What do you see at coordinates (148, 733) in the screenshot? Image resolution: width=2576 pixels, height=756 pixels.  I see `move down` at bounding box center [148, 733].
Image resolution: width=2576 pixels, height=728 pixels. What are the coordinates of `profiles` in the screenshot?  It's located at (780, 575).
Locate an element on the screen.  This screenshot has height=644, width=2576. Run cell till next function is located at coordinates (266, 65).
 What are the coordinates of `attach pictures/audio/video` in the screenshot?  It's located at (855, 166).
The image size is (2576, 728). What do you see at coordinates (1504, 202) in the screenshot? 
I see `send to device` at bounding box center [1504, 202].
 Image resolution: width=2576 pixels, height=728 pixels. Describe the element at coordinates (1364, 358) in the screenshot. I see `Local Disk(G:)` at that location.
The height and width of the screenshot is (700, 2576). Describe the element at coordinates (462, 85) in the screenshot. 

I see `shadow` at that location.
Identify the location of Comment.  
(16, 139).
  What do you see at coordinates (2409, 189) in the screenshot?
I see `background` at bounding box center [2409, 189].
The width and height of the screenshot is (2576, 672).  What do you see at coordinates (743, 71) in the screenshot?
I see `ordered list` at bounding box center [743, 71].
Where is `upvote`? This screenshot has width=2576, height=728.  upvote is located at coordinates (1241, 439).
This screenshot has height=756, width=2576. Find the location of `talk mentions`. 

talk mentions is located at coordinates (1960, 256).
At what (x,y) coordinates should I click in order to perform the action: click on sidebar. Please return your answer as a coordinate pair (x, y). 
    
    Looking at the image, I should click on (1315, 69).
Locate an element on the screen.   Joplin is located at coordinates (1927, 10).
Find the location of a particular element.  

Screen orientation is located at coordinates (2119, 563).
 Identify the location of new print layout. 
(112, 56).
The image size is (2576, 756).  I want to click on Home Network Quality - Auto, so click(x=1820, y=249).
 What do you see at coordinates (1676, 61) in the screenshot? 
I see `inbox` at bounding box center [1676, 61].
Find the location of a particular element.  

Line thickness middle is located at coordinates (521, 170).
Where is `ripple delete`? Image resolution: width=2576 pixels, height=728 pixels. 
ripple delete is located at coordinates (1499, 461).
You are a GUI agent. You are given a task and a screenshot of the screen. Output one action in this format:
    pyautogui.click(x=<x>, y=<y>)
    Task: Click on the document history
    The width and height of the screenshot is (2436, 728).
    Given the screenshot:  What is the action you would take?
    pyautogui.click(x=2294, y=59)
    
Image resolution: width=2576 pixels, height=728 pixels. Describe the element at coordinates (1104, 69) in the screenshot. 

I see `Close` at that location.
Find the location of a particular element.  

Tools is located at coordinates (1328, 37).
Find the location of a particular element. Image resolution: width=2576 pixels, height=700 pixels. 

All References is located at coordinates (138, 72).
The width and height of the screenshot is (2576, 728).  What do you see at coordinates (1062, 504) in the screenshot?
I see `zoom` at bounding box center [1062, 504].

Written instruction:
Pick out every line in the records above that contains the string "location" and copy each one. Letter case counts when matching.

Task response:
 Image resolution: width=2576 pixels, height=728 pixels. Describe the element at coordinates (1364, 358) in the screenshot. I see `Local Disk(G:)` at that location.
I see `shadow` at that location.
Identify the location of Comment.  
This screenshot has height=756, width=2576. Find the location of `talk mentions`. 
Find the location of a particular element.  
 Identify the location of new print layout. 
Find the location of a particular element.  
I see `Close` at that location.
Find the location of a particular element.  
Find the location of a particular element. Image resolution: width=2576 pixels, height=700 pixels. 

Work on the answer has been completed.